# Spouse Visa Application - document translation?



## benthomas010 (Jun 5, 2012)

We are ready to submit our application this week, I sent all the supporting documents over last week just waiting for them to arrive, and on Wednesday my OH picks up her english language certificate. 

As most of the supporting documentation is RE me, there is very little for her to add. She needs to add the following:

Passport
Birth Certificate (is this required?)
Marriage Book
Letter of introduction
Bank Book (is this required, I more than meet the financial requirement, but this will show wedding funds transferred from me to her). 
ESOL Certificate

Cant think of anything else off the top of my head. 

Do we need to get translations of any of these? The only two i can imagine needing are the birth certificate (if its even required) and the bank book. I mean they are pretty obvious as to what the headings are. Bank book is in's and outs. Birth Certificate - name, DOB, parents name... all obvious. 

One last thing - does she need to submit a copy of her National ID Card? She cannot submit the original as she has to carry it by law. The guidance only says National ID Card IF its not your country of birth, to prove you have a right to be there. 

Thank you all. 

Cant wait for her to hand that folder over... then the wait begins.


----------



## blibli46 (May 28, 2012)

Blimey I didnt see this thread before hope she had her Kartu Keluarga, the original copy with her to VFS. Good luck


----------



## Joppa (Sep 7, 2009)

Anything you submit that in not in English must be translated by a professional translator:

_If you send us a document that is not in English or Welsh, it must be accompanied by a full translation that can be independently verified by us. Each translated document must contain:

confirmation from the translator that it is an accurate translation of the original document; the date of the translation; the translator's full name and signature; and the translator's contact details. _


----------

### Work to be completed
Copy the spouse visa thread starting with "ESOL Certificate" and going on through "Thank you all.", but swap "National ID Card" for "national identity card" throughout. The items are separate material, unconnected to the spouse visa thread.

### Data supplied
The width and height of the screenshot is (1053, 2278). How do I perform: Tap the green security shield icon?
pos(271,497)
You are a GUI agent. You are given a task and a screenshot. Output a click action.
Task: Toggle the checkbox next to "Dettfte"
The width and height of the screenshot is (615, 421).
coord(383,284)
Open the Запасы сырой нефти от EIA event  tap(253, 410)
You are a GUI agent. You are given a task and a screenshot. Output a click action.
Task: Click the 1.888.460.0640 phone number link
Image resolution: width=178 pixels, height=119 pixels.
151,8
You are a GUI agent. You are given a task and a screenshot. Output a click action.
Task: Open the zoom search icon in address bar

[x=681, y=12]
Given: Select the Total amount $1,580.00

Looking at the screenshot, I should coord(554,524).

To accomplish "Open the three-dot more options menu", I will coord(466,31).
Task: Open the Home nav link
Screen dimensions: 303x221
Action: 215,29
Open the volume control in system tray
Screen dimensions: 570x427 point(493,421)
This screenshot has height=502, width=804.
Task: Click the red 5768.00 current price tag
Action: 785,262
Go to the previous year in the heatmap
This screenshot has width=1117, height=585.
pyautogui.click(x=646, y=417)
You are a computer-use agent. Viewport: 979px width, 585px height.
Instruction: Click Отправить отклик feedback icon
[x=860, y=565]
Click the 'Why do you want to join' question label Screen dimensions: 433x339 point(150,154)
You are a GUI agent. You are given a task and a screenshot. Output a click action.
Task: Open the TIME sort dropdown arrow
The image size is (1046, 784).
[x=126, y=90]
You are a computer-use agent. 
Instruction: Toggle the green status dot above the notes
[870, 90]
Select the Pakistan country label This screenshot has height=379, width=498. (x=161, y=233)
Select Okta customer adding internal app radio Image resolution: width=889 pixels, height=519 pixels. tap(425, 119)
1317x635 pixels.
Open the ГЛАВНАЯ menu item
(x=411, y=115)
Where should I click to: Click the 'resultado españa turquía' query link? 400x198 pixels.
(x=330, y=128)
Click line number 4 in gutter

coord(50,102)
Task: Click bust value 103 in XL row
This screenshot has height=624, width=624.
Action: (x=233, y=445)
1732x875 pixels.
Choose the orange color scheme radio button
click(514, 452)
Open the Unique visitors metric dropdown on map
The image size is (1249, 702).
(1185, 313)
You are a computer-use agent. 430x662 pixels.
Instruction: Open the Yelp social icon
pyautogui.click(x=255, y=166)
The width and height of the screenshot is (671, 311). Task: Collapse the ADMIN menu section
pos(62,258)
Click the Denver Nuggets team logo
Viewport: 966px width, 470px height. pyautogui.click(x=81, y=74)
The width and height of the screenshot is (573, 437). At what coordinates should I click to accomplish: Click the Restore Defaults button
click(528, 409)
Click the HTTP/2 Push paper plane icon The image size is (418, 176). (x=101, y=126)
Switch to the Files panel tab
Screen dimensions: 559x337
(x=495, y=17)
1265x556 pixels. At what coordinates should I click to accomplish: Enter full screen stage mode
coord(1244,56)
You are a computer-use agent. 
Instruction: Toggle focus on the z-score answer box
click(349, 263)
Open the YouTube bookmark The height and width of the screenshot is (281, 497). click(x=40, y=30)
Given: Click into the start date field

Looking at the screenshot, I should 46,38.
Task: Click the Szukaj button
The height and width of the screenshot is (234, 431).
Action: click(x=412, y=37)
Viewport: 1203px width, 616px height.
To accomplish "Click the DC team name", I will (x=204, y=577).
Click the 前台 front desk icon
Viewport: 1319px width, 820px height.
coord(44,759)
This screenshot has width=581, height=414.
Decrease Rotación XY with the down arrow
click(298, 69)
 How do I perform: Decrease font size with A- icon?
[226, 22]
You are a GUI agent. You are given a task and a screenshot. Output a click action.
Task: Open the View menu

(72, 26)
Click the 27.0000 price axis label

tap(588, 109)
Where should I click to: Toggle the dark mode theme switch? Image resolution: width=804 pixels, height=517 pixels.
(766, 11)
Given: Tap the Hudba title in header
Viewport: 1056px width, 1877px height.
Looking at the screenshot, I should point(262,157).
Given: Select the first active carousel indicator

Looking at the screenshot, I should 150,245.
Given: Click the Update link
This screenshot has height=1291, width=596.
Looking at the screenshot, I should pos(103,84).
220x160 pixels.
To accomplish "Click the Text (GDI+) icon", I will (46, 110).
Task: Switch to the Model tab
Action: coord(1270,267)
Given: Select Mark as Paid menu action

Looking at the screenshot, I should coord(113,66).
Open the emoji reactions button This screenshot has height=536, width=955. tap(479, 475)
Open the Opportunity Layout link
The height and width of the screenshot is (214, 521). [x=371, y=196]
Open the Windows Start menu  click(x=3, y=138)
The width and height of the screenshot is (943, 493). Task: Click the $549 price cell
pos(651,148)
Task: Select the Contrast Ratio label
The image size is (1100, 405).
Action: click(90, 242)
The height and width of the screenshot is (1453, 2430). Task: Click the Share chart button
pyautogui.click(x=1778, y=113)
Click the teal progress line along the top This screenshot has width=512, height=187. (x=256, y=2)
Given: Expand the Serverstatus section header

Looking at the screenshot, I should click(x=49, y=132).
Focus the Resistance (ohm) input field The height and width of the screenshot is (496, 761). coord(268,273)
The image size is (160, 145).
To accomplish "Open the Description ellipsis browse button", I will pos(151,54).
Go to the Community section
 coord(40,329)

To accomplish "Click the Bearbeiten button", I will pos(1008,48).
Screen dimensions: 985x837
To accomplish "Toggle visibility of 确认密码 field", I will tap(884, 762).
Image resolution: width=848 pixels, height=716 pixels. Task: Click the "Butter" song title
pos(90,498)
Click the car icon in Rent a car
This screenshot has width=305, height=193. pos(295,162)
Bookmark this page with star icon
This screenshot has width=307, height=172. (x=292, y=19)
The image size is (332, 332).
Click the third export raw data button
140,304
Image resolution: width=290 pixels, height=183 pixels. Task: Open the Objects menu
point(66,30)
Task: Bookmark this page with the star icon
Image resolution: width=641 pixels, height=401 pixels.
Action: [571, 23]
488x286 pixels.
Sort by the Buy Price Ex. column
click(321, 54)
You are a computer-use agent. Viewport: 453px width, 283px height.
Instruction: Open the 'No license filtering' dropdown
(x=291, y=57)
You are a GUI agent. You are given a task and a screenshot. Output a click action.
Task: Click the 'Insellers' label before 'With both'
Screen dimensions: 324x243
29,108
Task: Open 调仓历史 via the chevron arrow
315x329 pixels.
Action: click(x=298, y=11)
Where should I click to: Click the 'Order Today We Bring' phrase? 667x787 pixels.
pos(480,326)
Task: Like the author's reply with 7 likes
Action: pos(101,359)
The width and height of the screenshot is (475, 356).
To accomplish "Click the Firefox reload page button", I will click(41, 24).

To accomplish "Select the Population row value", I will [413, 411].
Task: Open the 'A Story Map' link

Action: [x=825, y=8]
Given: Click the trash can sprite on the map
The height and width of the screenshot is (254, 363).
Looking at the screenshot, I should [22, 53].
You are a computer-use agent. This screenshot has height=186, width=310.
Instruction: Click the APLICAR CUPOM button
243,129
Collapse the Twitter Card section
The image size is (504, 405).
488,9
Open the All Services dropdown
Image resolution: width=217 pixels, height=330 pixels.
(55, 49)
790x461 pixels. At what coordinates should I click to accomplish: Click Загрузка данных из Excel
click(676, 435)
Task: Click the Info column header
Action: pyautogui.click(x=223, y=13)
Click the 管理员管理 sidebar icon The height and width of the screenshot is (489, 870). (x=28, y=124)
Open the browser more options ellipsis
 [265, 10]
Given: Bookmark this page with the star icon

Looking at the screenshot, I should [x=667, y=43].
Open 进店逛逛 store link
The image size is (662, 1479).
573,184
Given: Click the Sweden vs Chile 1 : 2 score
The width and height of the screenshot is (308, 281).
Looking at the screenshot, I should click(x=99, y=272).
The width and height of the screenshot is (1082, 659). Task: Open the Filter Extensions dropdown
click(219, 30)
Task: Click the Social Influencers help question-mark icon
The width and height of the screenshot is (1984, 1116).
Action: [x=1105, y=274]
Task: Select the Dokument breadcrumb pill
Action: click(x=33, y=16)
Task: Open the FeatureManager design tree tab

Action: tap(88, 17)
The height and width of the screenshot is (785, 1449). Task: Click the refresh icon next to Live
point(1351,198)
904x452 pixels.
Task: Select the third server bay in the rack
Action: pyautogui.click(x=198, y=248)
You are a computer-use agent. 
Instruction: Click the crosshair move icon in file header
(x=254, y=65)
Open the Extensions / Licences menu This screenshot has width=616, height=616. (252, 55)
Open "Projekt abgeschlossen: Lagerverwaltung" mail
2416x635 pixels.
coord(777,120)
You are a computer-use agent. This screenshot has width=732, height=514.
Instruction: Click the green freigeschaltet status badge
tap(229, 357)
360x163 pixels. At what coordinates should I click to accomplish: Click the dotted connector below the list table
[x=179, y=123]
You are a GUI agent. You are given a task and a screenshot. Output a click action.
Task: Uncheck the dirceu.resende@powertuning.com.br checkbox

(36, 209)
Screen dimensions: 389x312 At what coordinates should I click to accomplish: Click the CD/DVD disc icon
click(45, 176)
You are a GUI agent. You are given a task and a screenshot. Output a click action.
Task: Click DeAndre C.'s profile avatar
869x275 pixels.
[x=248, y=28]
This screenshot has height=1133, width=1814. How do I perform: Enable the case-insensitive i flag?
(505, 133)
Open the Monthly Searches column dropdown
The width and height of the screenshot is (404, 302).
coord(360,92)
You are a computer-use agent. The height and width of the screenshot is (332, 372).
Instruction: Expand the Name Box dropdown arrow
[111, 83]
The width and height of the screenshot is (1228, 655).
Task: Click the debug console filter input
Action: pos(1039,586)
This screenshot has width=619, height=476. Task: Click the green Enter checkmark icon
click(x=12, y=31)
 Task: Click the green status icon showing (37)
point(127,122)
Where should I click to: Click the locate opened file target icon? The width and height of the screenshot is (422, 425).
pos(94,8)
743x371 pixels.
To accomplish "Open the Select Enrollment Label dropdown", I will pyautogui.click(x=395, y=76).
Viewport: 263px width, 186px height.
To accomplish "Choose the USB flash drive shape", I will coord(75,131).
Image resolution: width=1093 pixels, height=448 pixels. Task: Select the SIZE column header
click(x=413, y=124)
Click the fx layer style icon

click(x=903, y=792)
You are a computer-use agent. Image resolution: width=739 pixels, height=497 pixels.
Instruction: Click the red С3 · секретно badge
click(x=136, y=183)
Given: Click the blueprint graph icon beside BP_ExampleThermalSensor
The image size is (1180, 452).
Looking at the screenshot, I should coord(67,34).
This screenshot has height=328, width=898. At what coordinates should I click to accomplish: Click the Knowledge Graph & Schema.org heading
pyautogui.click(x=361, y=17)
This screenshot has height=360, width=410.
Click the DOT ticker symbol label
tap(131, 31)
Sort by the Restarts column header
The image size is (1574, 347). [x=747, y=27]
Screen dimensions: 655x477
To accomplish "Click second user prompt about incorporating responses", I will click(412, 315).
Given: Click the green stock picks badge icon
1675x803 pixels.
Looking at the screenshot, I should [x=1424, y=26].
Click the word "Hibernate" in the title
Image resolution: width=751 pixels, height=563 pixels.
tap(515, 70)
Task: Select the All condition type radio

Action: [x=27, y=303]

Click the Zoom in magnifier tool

### Written solution
ESOL Certificate

Cant think of anything else off the top of my head. 

Do we need to get translations of any of these? The only two i can imagine needing are the birth certificate (if its even required) and the bank book. I mean they are pretty obvious as to what the headings are. Bank book is in's and outs. Birth Certificate - name, DOB, parents name... all obvious. 

One last thing - does she need to submit a copy of her national identity card? She cannot submit the original as she has to carry it by law. The guidance only says national identity card IF its not your country of birth, to prove you have a right to be there. 

Thank you all.